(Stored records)
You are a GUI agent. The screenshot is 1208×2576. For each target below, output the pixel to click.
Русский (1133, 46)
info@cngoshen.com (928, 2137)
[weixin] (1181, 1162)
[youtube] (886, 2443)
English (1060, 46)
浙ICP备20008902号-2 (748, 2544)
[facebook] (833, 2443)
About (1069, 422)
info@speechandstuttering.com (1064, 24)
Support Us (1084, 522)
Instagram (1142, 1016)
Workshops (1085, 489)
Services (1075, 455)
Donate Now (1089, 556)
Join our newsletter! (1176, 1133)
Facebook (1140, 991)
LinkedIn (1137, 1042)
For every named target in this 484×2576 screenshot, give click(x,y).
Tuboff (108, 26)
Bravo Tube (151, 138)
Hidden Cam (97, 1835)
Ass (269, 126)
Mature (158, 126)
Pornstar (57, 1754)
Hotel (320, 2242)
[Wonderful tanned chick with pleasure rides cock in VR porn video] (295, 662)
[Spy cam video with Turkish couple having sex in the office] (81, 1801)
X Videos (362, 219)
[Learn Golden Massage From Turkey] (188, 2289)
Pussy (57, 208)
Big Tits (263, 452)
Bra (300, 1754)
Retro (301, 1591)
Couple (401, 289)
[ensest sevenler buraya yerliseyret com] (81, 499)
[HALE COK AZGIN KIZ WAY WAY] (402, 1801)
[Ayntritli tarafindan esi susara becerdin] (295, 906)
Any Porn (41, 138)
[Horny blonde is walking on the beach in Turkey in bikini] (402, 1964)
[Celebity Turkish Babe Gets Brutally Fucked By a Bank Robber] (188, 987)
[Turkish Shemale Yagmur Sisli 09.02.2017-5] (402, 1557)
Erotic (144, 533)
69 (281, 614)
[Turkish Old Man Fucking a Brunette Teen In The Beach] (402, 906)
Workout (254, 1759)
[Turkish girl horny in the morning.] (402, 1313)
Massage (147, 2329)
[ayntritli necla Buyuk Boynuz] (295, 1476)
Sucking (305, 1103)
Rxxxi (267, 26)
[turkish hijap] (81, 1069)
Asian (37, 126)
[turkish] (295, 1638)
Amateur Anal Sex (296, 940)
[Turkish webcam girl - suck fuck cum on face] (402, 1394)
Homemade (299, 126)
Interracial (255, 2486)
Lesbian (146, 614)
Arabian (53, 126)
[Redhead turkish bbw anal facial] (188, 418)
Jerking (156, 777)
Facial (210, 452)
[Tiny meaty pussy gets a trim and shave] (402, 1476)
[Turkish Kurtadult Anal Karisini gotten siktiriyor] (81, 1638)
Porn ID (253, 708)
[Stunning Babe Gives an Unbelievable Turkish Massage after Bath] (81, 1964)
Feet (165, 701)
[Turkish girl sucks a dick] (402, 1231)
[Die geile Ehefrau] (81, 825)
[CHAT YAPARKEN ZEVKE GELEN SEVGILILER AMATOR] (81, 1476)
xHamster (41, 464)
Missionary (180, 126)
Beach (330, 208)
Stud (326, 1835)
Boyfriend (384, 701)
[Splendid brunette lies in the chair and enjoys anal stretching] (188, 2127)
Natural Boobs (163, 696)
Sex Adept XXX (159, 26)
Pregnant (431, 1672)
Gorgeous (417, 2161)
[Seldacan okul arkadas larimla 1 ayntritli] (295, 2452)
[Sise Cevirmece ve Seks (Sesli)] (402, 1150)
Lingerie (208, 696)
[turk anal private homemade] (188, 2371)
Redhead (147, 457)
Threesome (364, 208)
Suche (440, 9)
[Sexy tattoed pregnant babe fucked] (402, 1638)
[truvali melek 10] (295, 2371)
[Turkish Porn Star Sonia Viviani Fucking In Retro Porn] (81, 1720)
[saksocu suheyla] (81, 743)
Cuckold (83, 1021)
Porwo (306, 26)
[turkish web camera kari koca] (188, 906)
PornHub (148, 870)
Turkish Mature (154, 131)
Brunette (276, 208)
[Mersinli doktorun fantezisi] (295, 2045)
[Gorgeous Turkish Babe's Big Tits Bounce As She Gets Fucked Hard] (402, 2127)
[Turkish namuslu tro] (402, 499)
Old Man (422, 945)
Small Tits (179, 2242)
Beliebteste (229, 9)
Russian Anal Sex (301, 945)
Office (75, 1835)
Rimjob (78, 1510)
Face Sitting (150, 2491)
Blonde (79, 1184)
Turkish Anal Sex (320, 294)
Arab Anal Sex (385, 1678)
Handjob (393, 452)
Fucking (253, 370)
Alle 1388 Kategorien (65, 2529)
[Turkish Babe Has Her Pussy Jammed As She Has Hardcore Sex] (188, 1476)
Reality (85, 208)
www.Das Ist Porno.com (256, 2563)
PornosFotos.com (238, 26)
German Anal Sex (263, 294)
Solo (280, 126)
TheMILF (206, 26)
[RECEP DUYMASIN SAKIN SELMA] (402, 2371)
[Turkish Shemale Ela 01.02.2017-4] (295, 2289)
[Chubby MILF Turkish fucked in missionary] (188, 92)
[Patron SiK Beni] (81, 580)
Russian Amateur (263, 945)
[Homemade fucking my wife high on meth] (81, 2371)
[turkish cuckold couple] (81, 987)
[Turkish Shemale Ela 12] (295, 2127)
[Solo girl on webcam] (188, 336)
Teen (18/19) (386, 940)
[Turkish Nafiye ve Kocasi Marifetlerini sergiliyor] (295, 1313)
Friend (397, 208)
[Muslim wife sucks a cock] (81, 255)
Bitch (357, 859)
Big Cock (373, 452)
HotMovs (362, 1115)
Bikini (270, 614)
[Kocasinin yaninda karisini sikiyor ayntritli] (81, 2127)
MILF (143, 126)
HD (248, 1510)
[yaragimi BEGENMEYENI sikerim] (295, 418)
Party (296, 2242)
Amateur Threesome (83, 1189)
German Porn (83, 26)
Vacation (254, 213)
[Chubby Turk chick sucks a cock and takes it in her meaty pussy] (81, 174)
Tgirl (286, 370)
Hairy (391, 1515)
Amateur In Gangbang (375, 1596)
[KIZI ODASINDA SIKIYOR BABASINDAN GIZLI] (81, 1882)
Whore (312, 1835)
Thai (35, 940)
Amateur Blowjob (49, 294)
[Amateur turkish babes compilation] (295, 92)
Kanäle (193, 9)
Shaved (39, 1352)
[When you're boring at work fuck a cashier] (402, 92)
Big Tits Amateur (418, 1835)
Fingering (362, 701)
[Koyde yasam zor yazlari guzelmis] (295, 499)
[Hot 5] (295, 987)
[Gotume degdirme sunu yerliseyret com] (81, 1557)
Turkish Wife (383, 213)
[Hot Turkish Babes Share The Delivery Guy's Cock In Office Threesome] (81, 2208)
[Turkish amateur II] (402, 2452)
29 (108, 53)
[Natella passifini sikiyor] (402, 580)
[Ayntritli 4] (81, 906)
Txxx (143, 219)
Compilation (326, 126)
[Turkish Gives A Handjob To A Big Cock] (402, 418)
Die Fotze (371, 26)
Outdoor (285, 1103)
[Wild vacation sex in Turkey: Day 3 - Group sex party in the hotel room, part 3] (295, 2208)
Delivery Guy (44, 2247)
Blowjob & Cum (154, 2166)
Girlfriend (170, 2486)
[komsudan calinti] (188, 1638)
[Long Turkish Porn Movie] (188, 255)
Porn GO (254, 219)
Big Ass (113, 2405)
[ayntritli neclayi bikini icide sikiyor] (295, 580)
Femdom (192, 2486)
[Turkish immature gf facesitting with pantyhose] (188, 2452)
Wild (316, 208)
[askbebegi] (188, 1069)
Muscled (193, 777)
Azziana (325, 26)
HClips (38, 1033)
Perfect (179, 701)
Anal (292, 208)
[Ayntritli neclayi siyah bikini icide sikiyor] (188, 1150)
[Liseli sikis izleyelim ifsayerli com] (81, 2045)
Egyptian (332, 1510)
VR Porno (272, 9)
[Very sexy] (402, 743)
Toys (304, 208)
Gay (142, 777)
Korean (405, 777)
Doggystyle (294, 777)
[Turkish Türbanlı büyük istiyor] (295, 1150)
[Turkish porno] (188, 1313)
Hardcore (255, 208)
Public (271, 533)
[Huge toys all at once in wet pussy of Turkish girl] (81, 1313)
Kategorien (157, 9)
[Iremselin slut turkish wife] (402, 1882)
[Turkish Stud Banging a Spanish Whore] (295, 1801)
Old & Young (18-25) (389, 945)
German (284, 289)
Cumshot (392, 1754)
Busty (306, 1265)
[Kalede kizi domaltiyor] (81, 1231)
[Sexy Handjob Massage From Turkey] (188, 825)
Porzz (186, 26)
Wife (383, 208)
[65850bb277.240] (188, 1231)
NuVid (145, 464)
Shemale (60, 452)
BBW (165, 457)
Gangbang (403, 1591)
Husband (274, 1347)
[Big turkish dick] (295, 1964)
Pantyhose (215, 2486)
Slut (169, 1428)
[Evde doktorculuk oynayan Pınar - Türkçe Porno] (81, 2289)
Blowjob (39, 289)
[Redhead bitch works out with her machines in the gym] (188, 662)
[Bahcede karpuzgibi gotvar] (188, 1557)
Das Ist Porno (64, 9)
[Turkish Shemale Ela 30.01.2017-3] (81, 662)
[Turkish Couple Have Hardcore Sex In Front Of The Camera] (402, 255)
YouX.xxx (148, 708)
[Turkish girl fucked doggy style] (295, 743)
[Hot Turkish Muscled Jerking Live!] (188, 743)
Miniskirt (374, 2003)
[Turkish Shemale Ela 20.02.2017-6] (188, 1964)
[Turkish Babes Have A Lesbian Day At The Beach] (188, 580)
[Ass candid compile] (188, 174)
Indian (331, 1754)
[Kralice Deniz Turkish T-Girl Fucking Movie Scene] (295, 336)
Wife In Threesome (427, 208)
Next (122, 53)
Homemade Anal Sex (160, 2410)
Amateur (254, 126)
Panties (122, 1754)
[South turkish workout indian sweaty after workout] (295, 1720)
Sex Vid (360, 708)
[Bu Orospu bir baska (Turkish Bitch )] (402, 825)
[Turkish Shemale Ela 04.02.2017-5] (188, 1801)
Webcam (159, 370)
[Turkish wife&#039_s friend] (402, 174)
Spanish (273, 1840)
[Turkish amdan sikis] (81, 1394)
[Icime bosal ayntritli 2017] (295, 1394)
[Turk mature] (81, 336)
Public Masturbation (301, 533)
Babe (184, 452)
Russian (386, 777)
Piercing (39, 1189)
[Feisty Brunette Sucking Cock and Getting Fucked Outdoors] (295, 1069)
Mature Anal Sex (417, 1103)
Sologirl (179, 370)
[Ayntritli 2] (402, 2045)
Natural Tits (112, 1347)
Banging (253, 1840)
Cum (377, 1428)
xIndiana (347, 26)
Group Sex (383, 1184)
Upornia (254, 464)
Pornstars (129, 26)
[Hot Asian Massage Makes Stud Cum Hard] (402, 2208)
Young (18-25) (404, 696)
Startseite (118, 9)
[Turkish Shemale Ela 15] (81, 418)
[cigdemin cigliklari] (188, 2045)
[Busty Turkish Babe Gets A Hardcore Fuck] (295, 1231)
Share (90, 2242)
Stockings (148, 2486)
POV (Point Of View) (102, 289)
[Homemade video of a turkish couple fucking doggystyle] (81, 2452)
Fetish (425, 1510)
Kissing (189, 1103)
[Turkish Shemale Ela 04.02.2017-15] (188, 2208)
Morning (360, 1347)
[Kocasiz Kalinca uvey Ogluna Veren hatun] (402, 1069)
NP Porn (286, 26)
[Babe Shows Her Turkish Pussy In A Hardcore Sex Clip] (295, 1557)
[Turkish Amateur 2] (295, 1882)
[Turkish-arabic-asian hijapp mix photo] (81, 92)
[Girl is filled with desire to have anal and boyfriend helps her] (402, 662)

WORK INSTRUCTION -> Write out only the lines that run from the line containing "[Ayntritli tarafindan esi" through the line containing "[truvali melek 10] (295, 2371)", both included, exactly as they appear above.

SOLUTION FOR THIS EXERCISE ->
[Ayntritli tarafindan esi susara becerdin] (295, 906)
Any Porn (41, 138)
[Horny blonde is walking on the beach in Turkey in bikini] (402, 1964)
[Celebity Turkish Babe Gets Brutally Fucked By a Bank Robber] (188, 987)
[Turkish Shemale Yagmur Sisli 09.02.2017-5] (402, 1557)
Erotic (144, 533)
69 (281, 614)
[Turkish Old Man Fucking a Brunette Teen In The Beach] (402, 906)
Workout (254, 1759)
[Turkish girl horny in the morning.] (402, 1313)
Massage (147, 2329)
[ayntritli necla Buyuk Boynuz] (295, 1476)
Sucking (305, 1103)
Rxxxi (267, 26)
[turkish hijap] (81, 1069)
Asian (37, 126)
[turkish] (295, 1638)
Amateur Anal Sex (296, 940)
[Turkish webcam girl - suck fuck cum on face] (402, 1394)
Homemade (299, 126)
Interracial (255, 2486)
Lesbian (146, 614)
Arabian (53, 126)
[Redhead turkish bbw anal facial] (188, 418)
Jerking (156, 777)
Facial (210, 452)
[Tiny meaty pussy gets a trim and shave] (402, 1476)
[Turkish Kurtadult Anal Karisini gotten siktiriyor] (81, 1638)
Porn ID (253, 708)
[Stunning Babe Gives an Unbelievable Turkish Massage after Bath] (81, 1964)
Feet (165, 701)
[Turkish girl sucks a dick] (402, 1231)
[Die geile Ehefrau] (81, 825)
[CHAT YAPARKEN ZEVKE GELEN SEVGILILER AMATOR] (81, 1476)
xHamster (41, 464)
Missionary (180, 126)
Beach (330, 208)
Stud (326, 1835)
Boyfriend (384, 701)
[Splendid brunette lies in the chair and enjoys anal stretching] (188, 2127)
Natural Boobs (163, 696)
Sex Adept XXX (159, 26)
Pregnant (431, 1672)
Gorgeous (417, 2161)
[Seldacan okul arkadas larimla 1 ayntritli] (295, 2452)
[Sise Cevirmece ve Seks (Sesli)] (402, 1150)
Lingerie (208, 696)
[turk anal private homemade] (188, 2371)
Redhead (147, 457)
Threesome (364, 208)
Suche (440, 9)
[Sexy tattoed pregnant babe fucked] (402, 1638)
[truvali melek 10] (295, 2371)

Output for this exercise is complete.